_PASSAGE TO READ:_
========================

UVA Home to New Nanotechnology Center
UVA is taking a big step in matters that are very, very small. Nanotechnology involves manipulating matter on an atomic or molecular scale, but while the work is microscopic, it has big potential for technical innovation.
The Virginia Nanoelectronics Center will explore that potential by bringing together world-class researchers to explore the development of next-generation electronics.
Research will be used to develop faster, smaller and more affordable computer applications for mobile devices, cars, energy-efficient homes—and, of course, computers.
The University is partnering with William and Mary and Old Dominion and is working closely with Micron Technology Inc.—a provider of advanced semiconductor solutions and manufacturer of memory chips—to launch the new center.
“This unique center will allow leading researchers at our state universities to work at the frontier of nanoelectronics research,” says Tom Skalak, UVA vice president for research. “ViNC is a superb example of what can be achieved when the University of Virginia collaborates with our higher-education, industry and government partners. This center demonstrates our capacity to develop technologies that drive global markets and to establish Virginia as a key destination for technology innovation.”
New College Arts Scholars Program
If humor is an art, a comedian knows the benefits of arts education. This fall, 16 incoming students will be the first beneficiaries of a new College Arts Scholars program, thanks in part to a gift from Evelyn McGee Colbert (Col ‘85) and her husband, comedian Stephen T. Colbert.
Each year, 15 to 20 incoming students will be selected based on supplements to their admission applications that illustrate talent in the arts—dance, drama, music or studio art. The students will work closely with faculty and help nurture an arts community on Grounds.
Arts scholars who elect to major or minor in one of these disciplines will be eligible for an award worth up to $3,000 to help fund an intensive art project in the summer between their third and fourth years. The Colberts’ gift will support at least four Colbert Arts Scholars Awards per year over the next three years.
Students Receive Warner Public Leadership Undergraduate Research Awards
Two students in the University’s College of Arts & Sciences have received Sen. John W. Warner Public Leadership Undergraduate Research Awards.
John Jacob Nay (Col ‘12) of Midlothian, Va., is a double major in philosophy and environmental thought and practice, with a minor in global sustainability. He is researching disaster management and climate change preparation policies.
Casey Enders (Col ‘12) of Chantilly, Va., a politics honors major, is researching the morality and efficacy of schools’ zero-tolerance policies concerning drugs and weapons.
The UVA Office of the Provost gives the annual awards, up to $3,000, to third-year undergraduates who intend to seek public office in the future.
Women’s Center Honors Carol Wood
The UVA Women’s Center selected Carol S. Wood to receive the 2011 Elizabeth Zintl Leadership Award. As the associate vice president for public affairs at UVA, Wood is the spokesperson and media ambassador for the University.

========================

_TASK INSTRUCTIONS:_
Answer these questions from the UVA news items:
(a) Which company is UVA working closely with to launch the Virginia Nanoelectronics Center?
(b) How many incoming students will be the first beneficiaries of the College Arts Scholars program this fall?
(c) What award did the UVA Women's Center select Carol S. Wood to receive?

_Stored items:_
========================

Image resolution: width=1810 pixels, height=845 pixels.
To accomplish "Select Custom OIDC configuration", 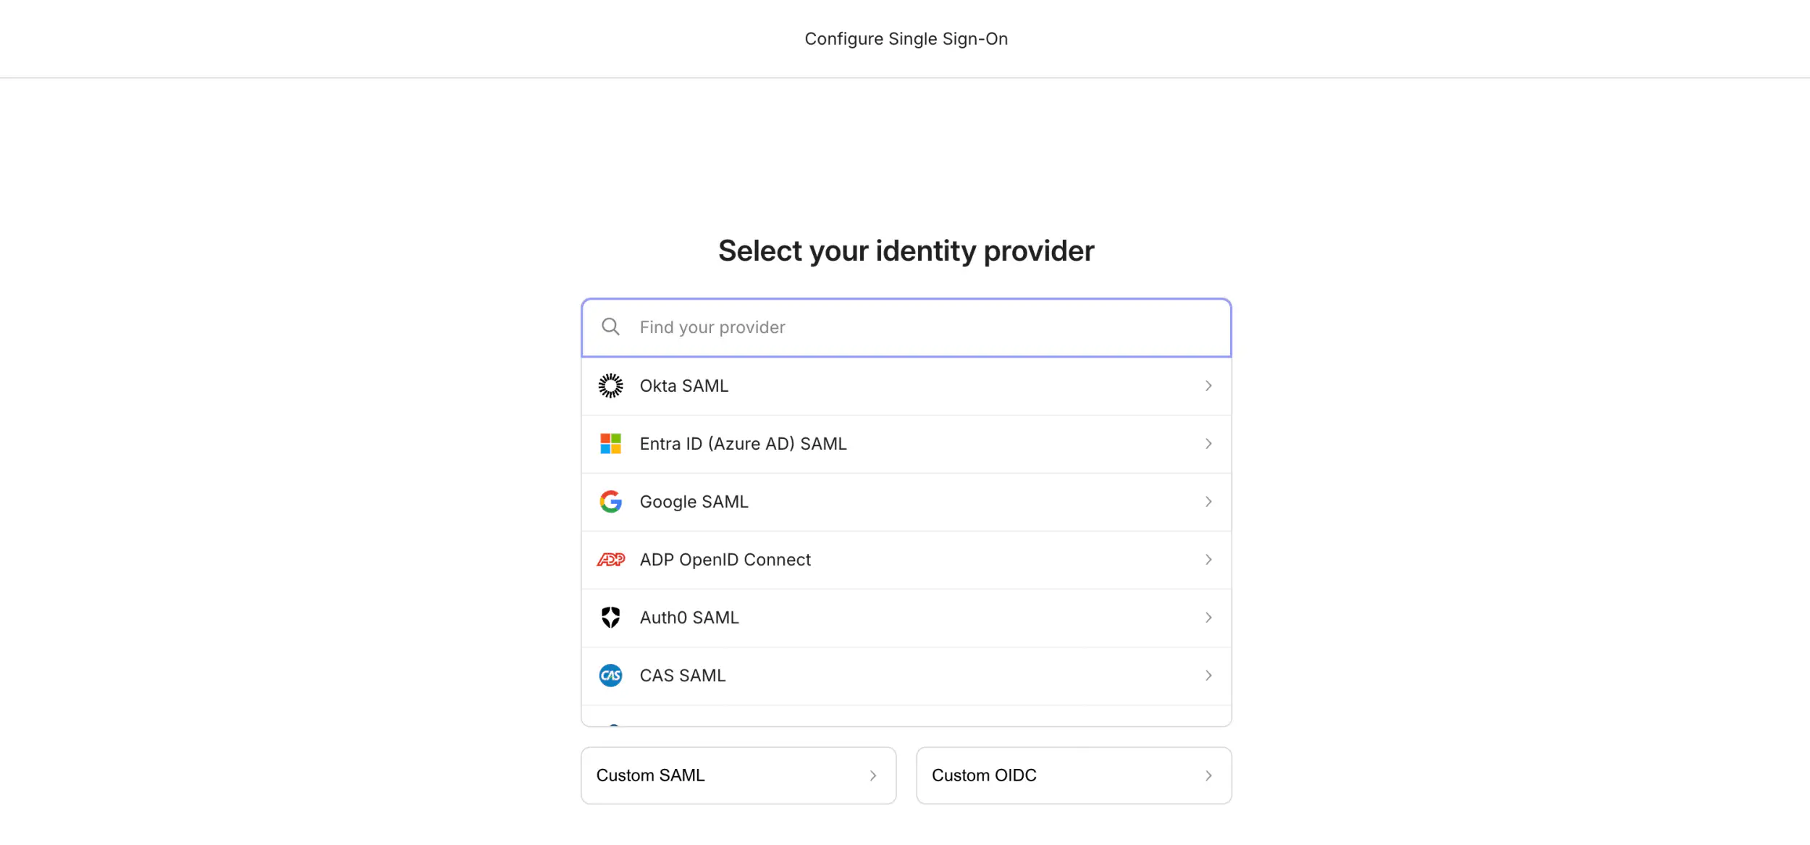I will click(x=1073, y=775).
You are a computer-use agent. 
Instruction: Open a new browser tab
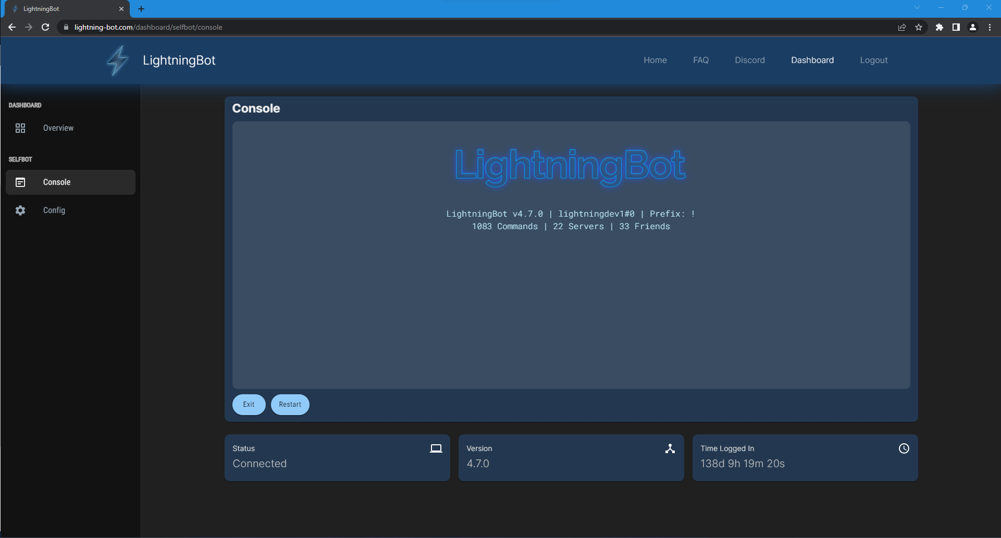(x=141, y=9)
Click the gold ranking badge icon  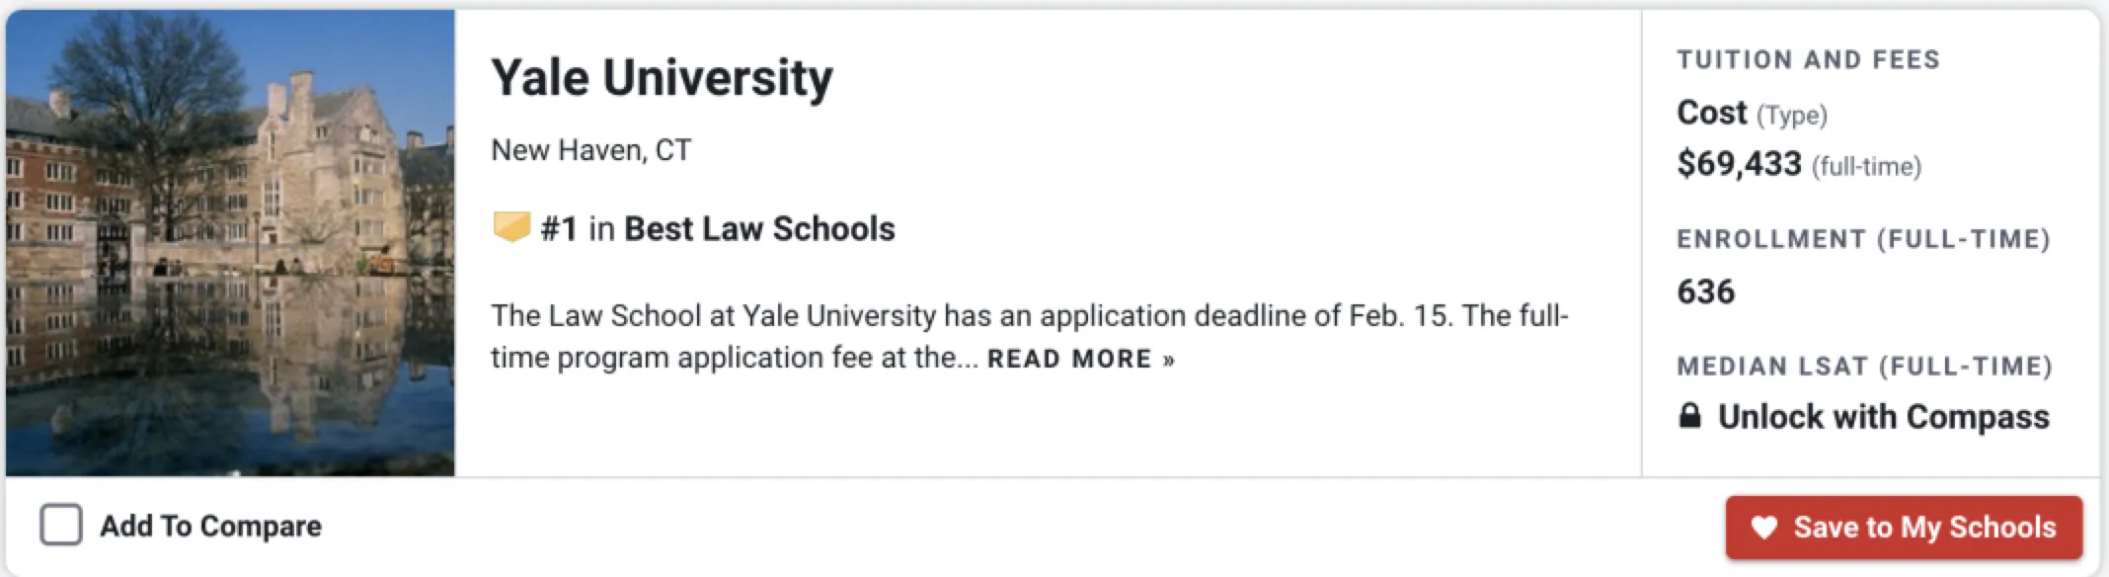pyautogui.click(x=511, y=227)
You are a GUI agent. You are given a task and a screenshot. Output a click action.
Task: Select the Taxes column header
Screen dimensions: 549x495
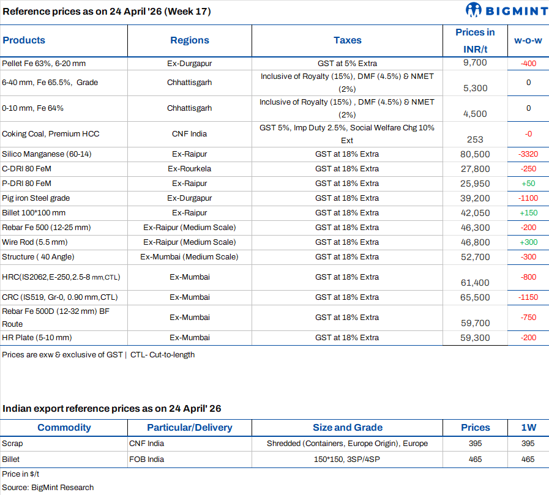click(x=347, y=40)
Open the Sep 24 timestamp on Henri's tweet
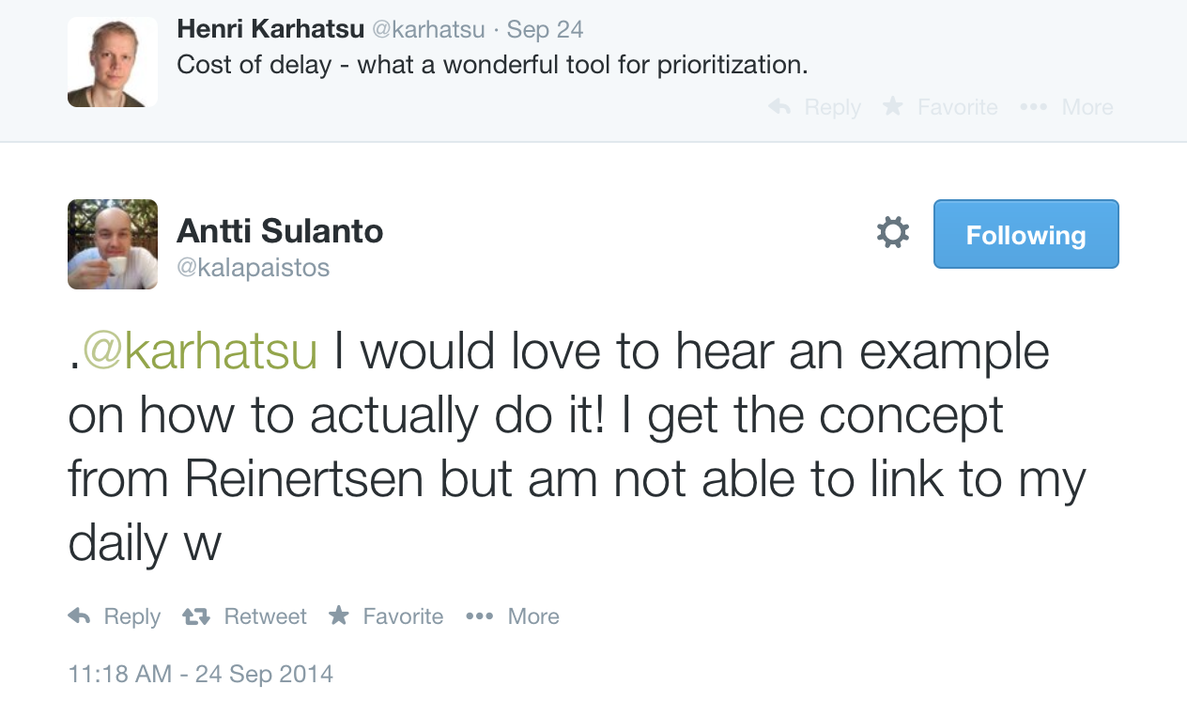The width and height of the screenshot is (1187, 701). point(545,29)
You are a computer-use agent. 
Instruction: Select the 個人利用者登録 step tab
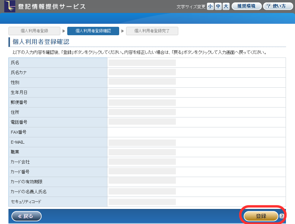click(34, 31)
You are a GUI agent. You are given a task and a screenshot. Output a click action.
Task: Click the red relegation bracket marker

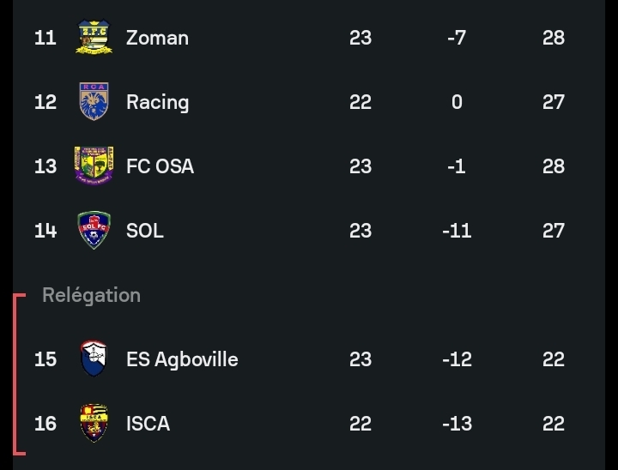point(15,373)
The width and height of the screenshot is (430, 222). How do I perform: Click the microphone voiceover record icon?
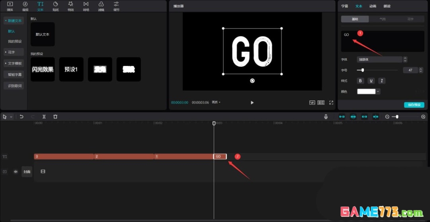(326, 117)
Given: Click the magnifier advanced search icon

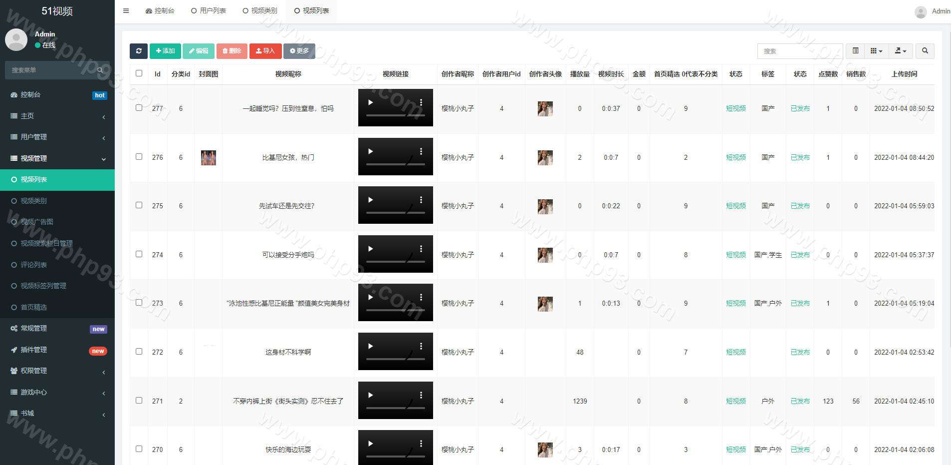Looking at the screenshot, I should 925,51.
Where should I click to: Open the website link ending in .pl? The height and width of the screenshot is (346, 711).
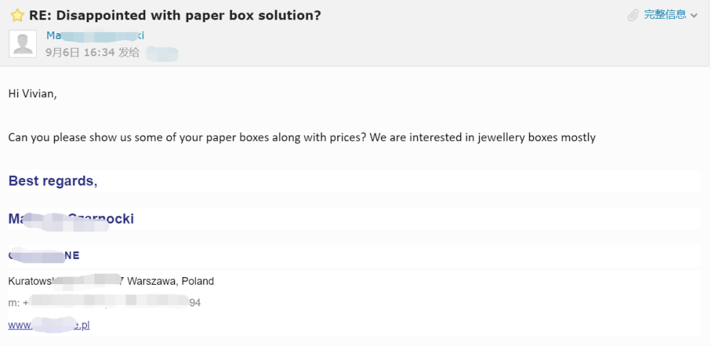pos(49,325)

========================

_EXERCISE ANSWER:_
(a) Micron Technology Inc.
(b) 16 incoming students.
(c) The 2011 Elizabeth Zintl Leadership Award.